═════ Excerpted passage ═════

With that being said, and some of our other favorite cult films out of the way, I'd like the rest of this article to focus on the 1995's Judge Dredd directed by Danny Cannon and starring Sylvester Stallone, Diane Lane, Rob Schnieder and the legendary Max "please stop calling me Ming the Merciless" Von Sydow. Considering that this film was released by Walt Disney pictures, and was rated R (for what I am guessing is extremely ridiculous scenes of violence,) which probably hurt it's initial release. More often than not, you try to find a happy medium with the comic book fans with a PG-13 rating, so that way you can have some sexy stuff and some violence, but with some fun stuff for the kiddies as well. But Dredd, much like it's action packed Von Sydow predecessor Conan the Barbarian (which was also rated R and also brought to the screen thanks to Edward R. Pressman) will doom it's box office sales as too risqué.

═════

§ Written task
Answer these from the Judge Dredd passage:
(a) Who directed the 1995 film Judge Dredd?
(b) Which studio released it, and what rating did it receive?
(c) Which earlier R-rated film is it compared to, and who brought that film to the screen?

═════ Extracted data ═════

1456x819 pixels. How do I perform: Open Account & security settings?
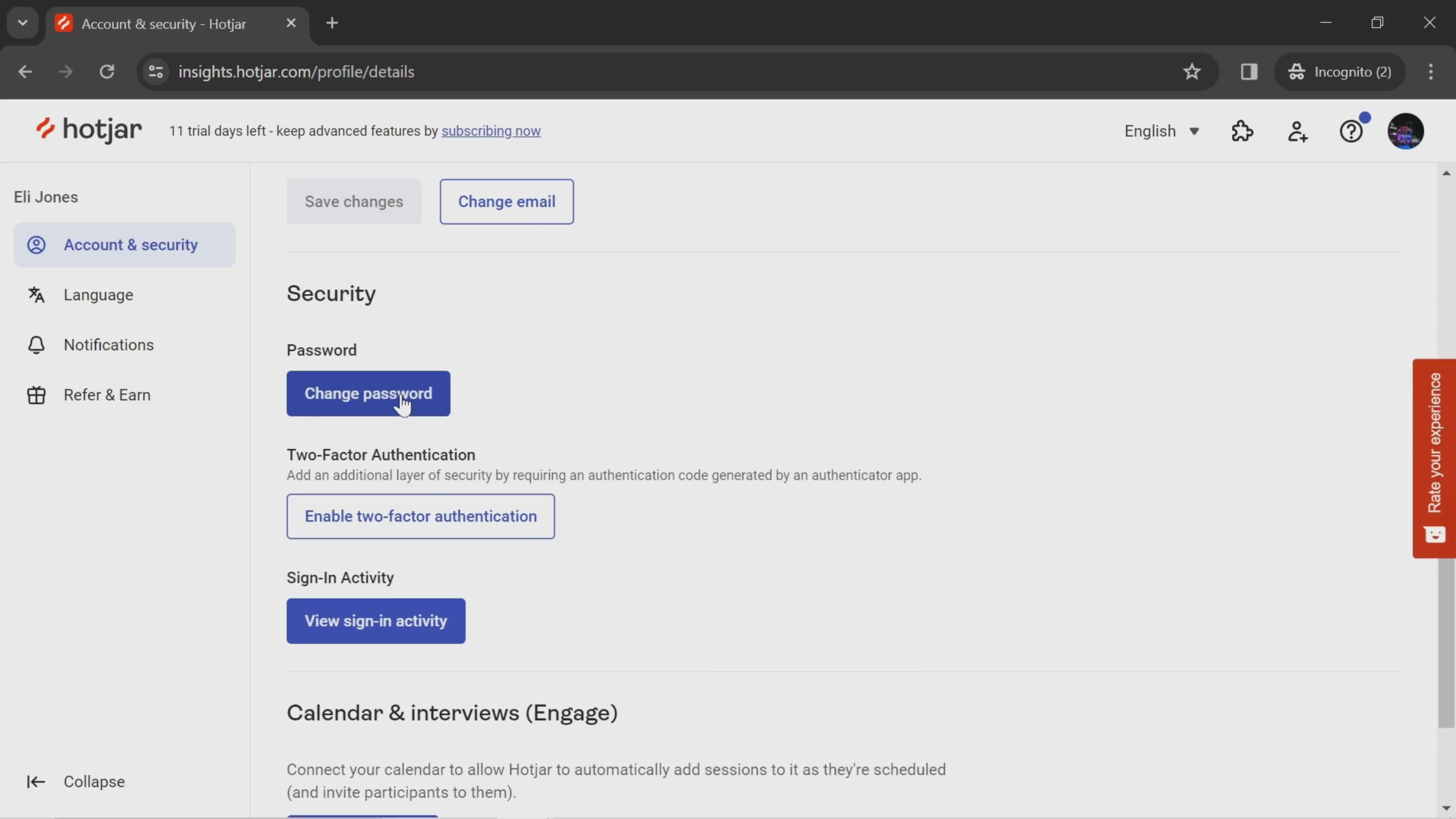click(130, 244)
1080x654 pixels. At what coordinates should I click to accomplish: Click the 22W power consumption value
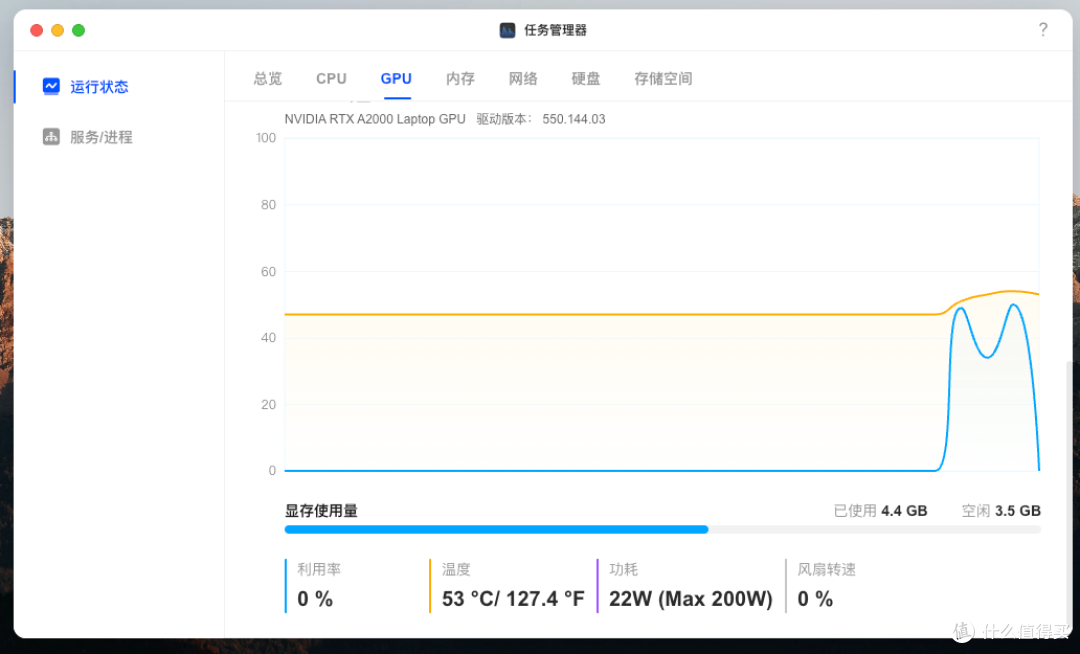coord(690,598)
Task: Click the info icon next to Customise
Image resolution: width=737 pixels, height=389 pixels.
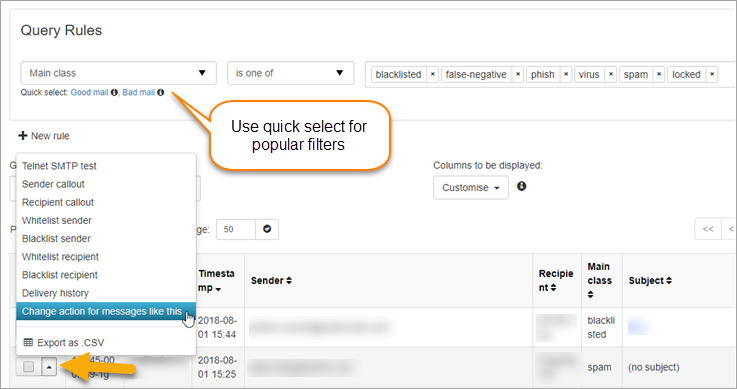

═════

§ Result of the task
(a) Danny Cannon
(b) Walt Disney Pictures; it was rated R.
(c) Conan the Barbarian, brought to the screen by Edward R. Pressman